In the reminiscence about records taken in part-exchange, at which shop was the copy of Little Richard's "Greatest Hits" bought?
** Opening PAGE TEXT block **
I don’t know why but I never really latched on to the Beatles and Stones thing, like a lot of my contemporaries. Perhaps it was all down to one random event which took place not long after I first heard the Marvellous Moptops and the Scruffy Stones!
My step-father worked in the car-trade and when it came to selling a car, just about anything would be considered in part-exchange. At various times we took ownership of a washing-machine, a professional standard wood modelling toolkit, a cocktail cabinet and a fur-coat (well my mum did!) so that some lucky punter could drive away in a clapped-out Cortina or an iffy Imp! By far the most interesting part-ex to me though, was when we got a massive batch of Long Players, as they were known in those days. These came in as an emergency payment from a hire purchase customer who’d fallen on hard times. In amongst the Black & White Minstrels, Boswell Sisters and Max Bygraves were some real nuggets! I’d never heard of Dee Dee Sharp although I was familiar with Chubby Checker through Let’s Twist Again. Chuck Berry and Little Richard were names I’d heard somewhere along the way, but The Dovells and The Orlons were a complete mystery to me. I quickly appropriated anything which looked remotely interesting and disappeared to my room for some intensive needletime.
What I heard set me off on the path to self-destruction described elsewhere in the chapter ‘Scott Walker or the Man Who Ruined My life’. I loved the Chubby and Dee Dee records, a particular favourite being ‘Gravy For My Mashed Potato’, but the ones that found semi-permanent places on my turntable were ‘More Chuck Berry’ with such gems as ‘Brown-Eyed Handsome Man’ and ‘Thirty Days’ and ‘Here’s Little Richard’ featuring the amazing ‘Tutti Frutti’ and ‘Miss Anne’. It was not long after that I went down to Vallance’s in Leeds and handed over my hard-saved pocket money, together with birthday and Christmas contributions, for a precious copy of Little Richard’s ‘Greatest Hits’ which is one of the few albums with that title to be truly great. Richard became my guru and to this day I think of him as the real King of Rock and Roll.
** Closing PAGE TEXT block **
** Opening SUPPLIED MATERIAL block **
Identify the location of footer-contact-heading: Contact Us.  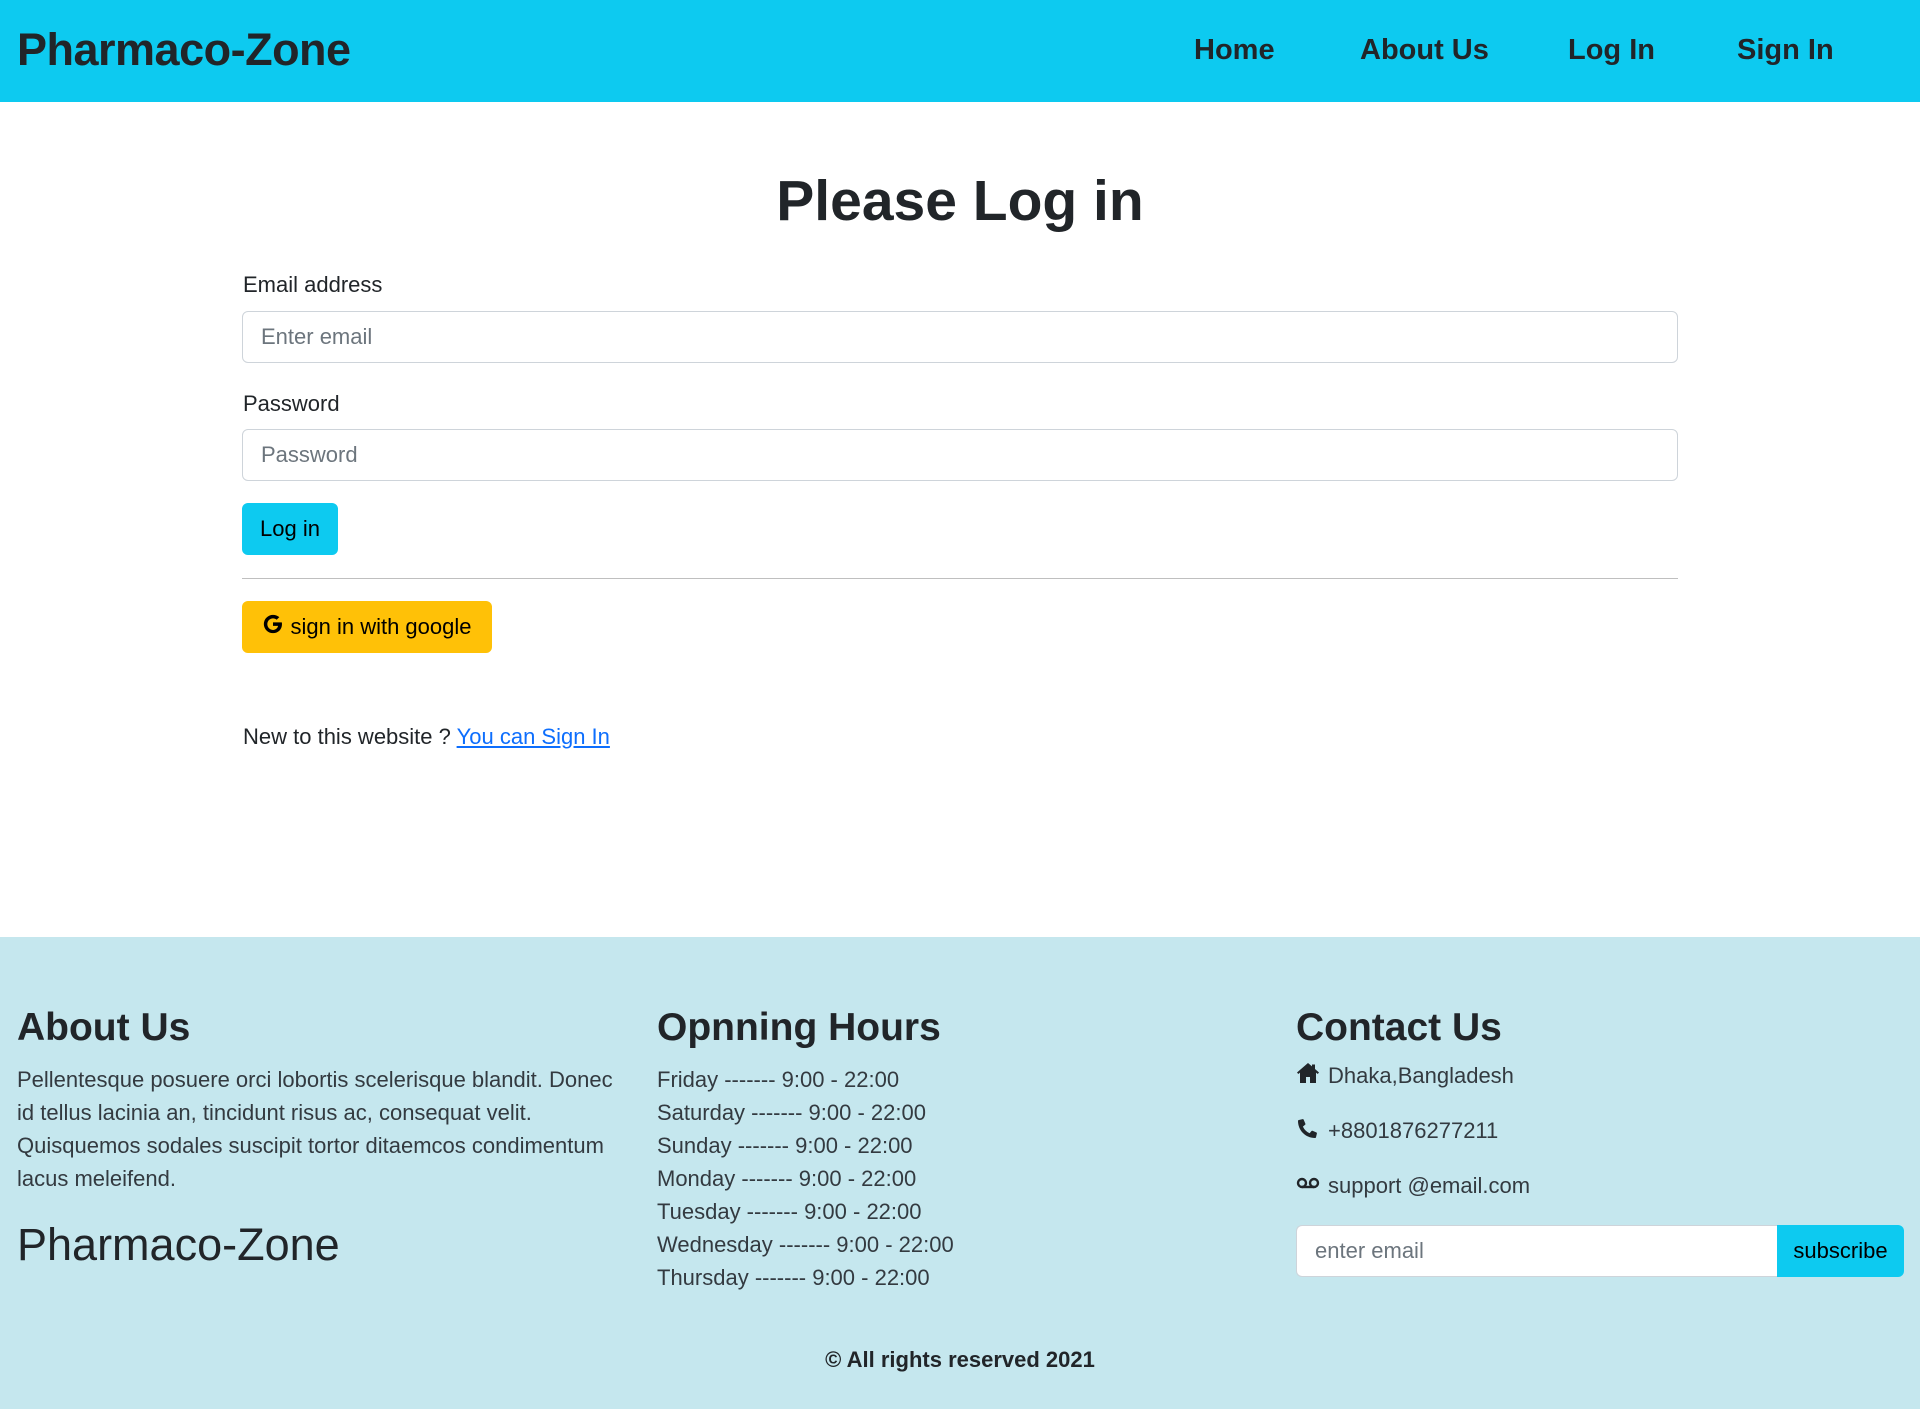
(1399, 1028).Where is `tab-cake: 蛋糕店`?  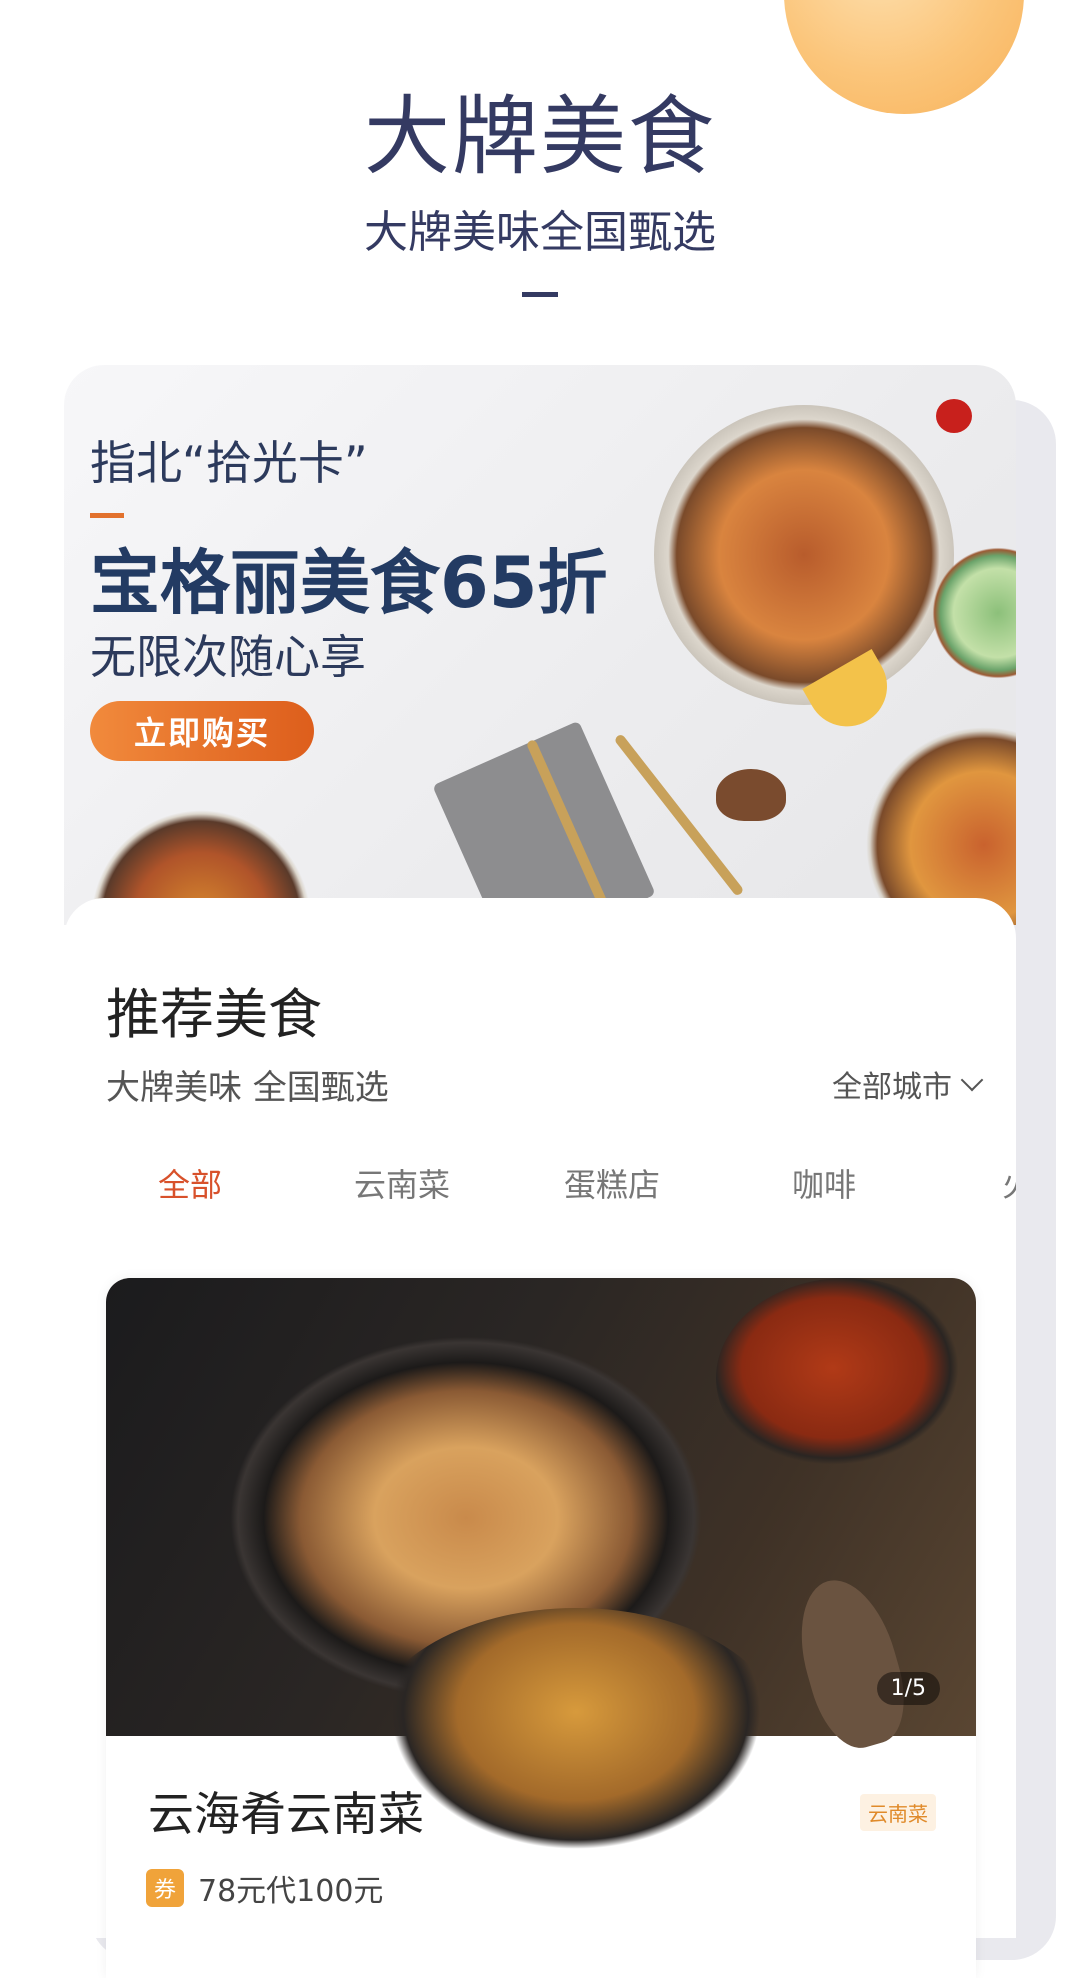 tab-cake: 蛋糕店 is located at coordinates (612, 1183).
** Closing SUPPLIED MATERIAL block **
WRITTEN RESPONSE:
Vallance's in Leeds.